Requirement ::
Beginning with the line that contains "Given: Click the SolarAnywhere API Key label", repeat each line exactly through the end of the listing below. Pictures stay out.

Entries supplied ::
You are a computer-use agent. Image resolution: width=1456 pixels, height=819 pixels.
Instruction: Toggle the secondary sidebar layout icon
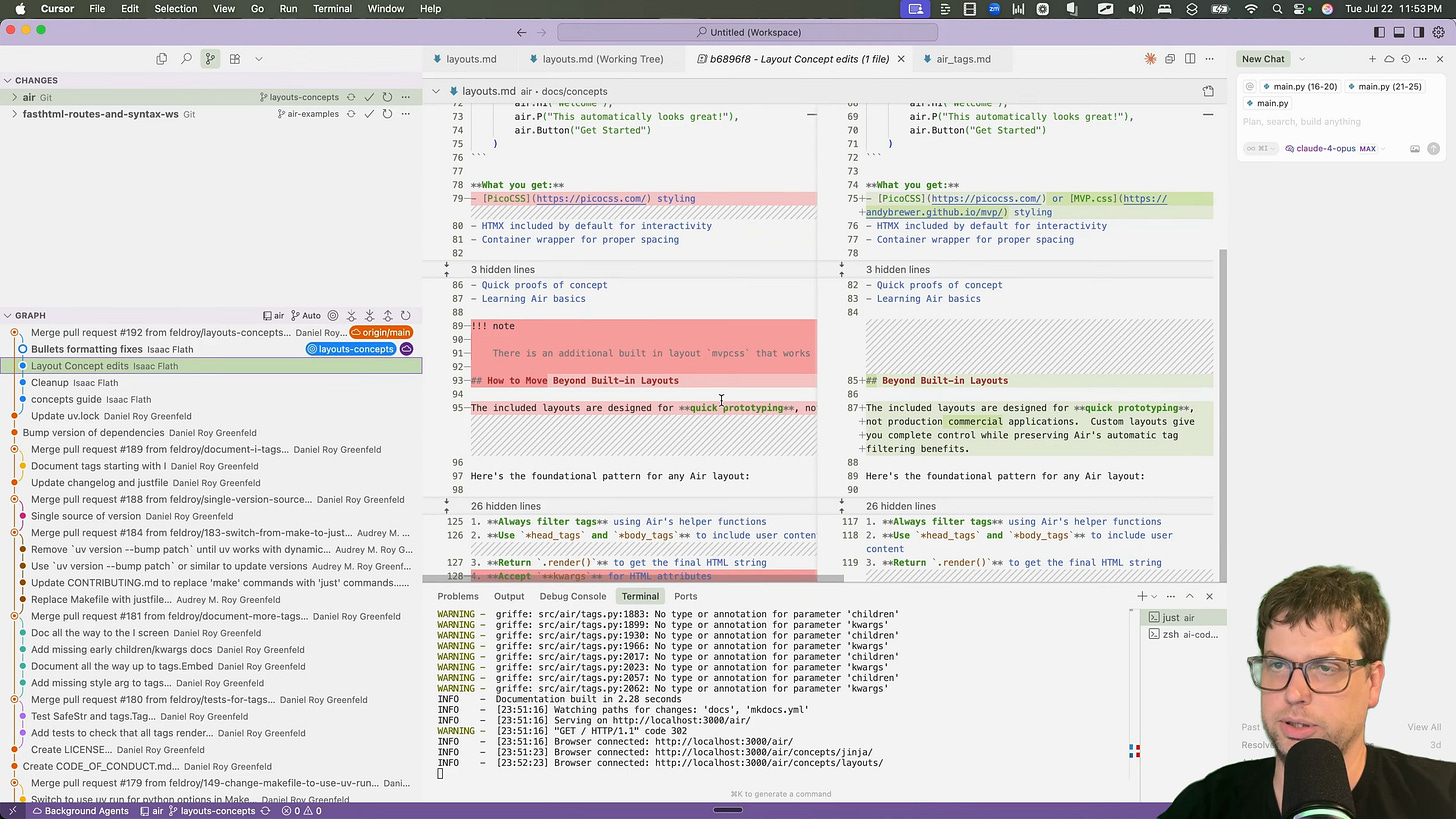pos(1418,32)
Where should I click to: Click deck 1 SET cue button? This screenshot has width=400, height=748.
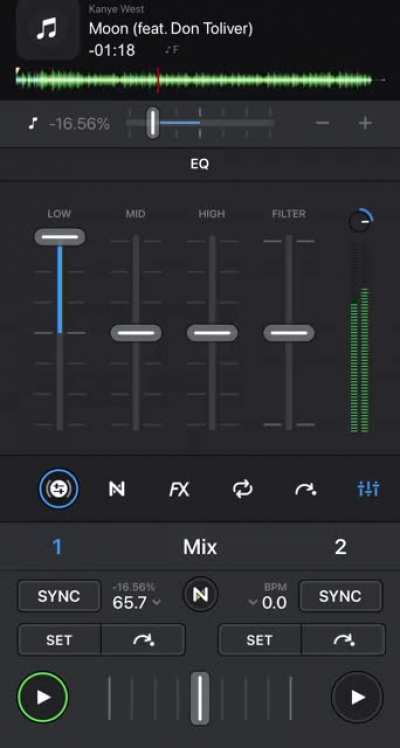tap(59, 640)
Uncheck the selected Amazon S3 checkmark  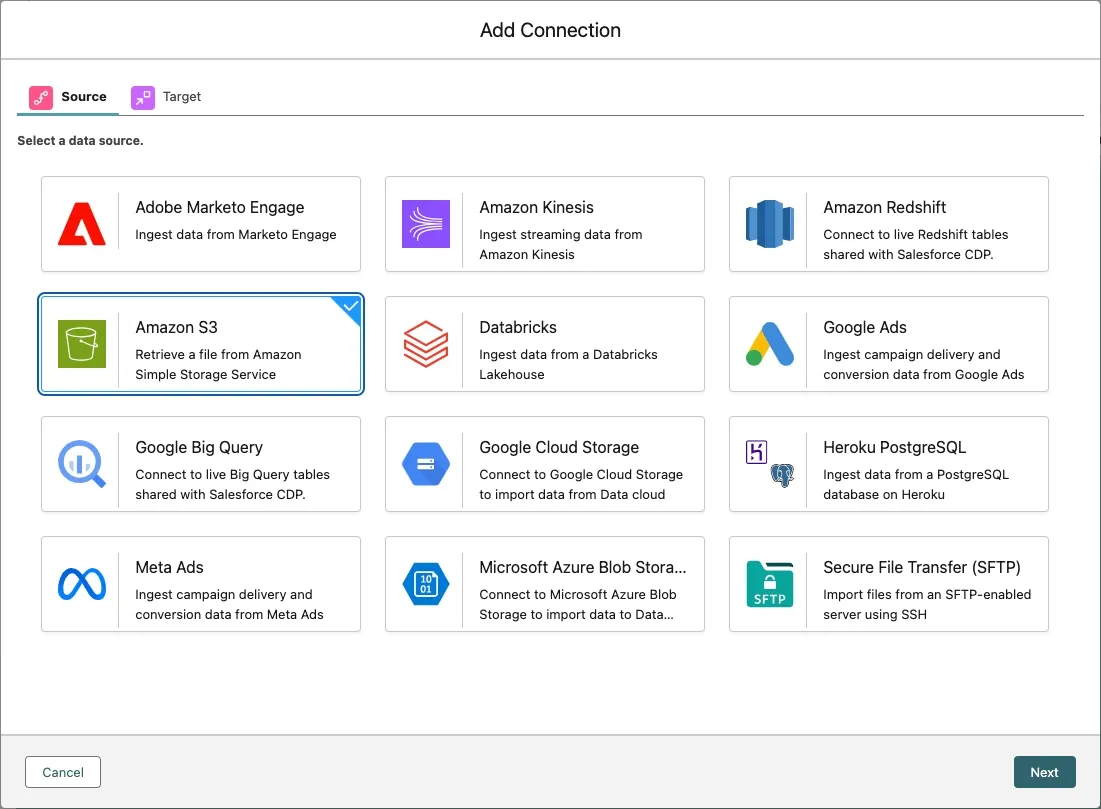click(350, 308)
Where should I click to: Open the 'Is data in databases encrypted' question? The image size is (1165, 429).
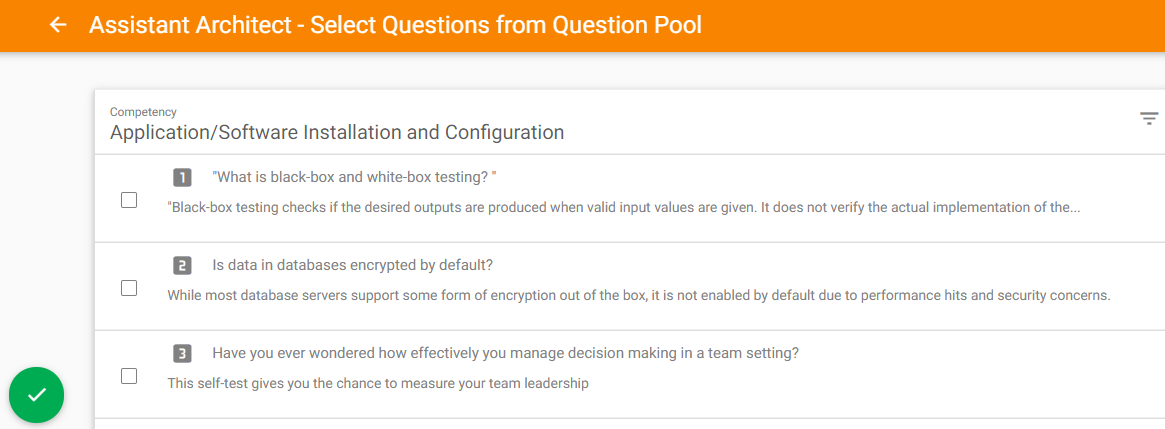353,265
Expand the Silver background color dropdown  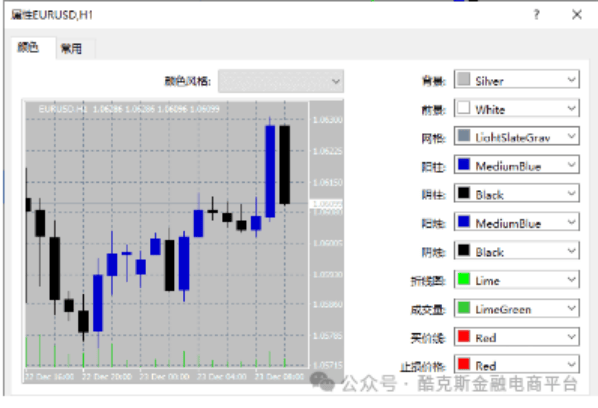516,80
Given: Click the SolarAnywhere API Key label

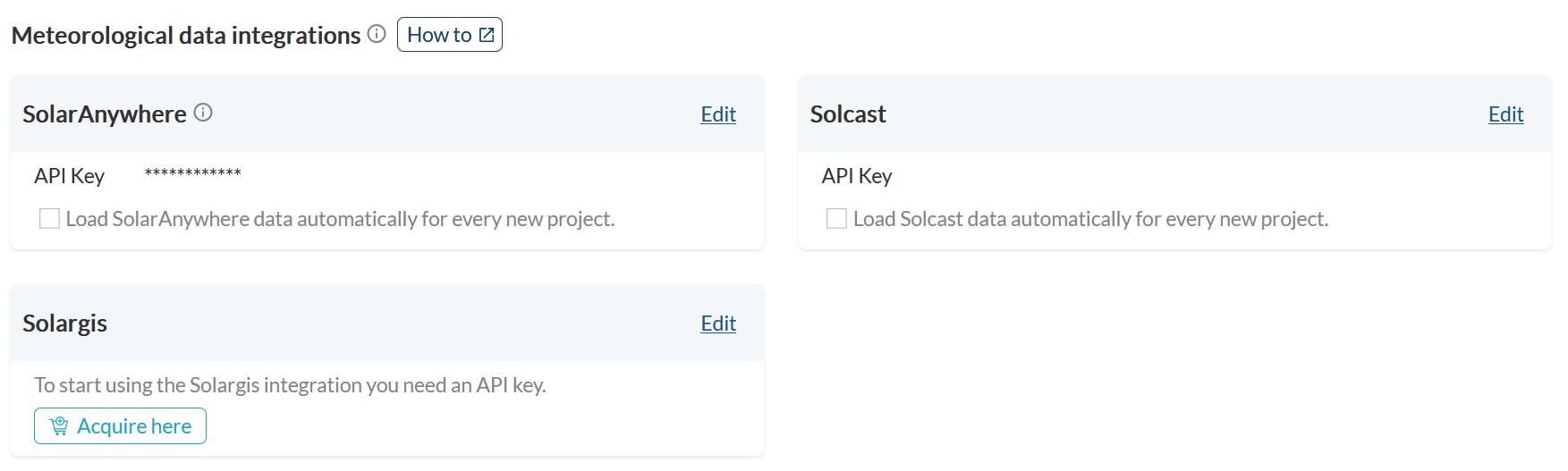Looking at the screenshot, I should 70,176.
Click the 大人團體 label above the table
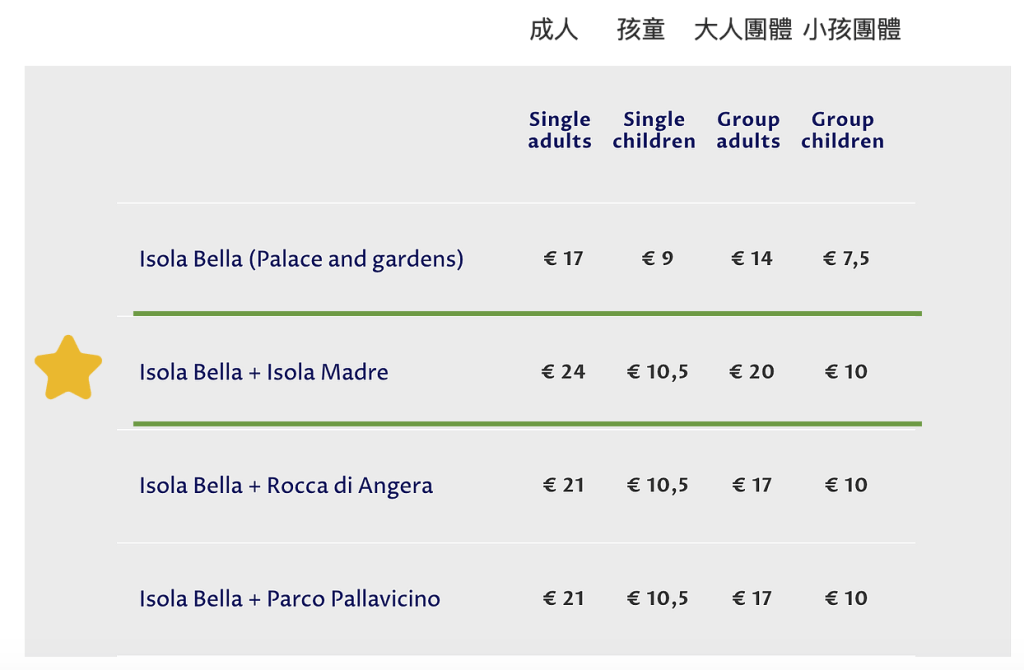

Expected answer ::
Given: Click the SolarAnywhere API Key label

Looking at the screenshot, I should 70,176.
Click the 大人團體 label above the table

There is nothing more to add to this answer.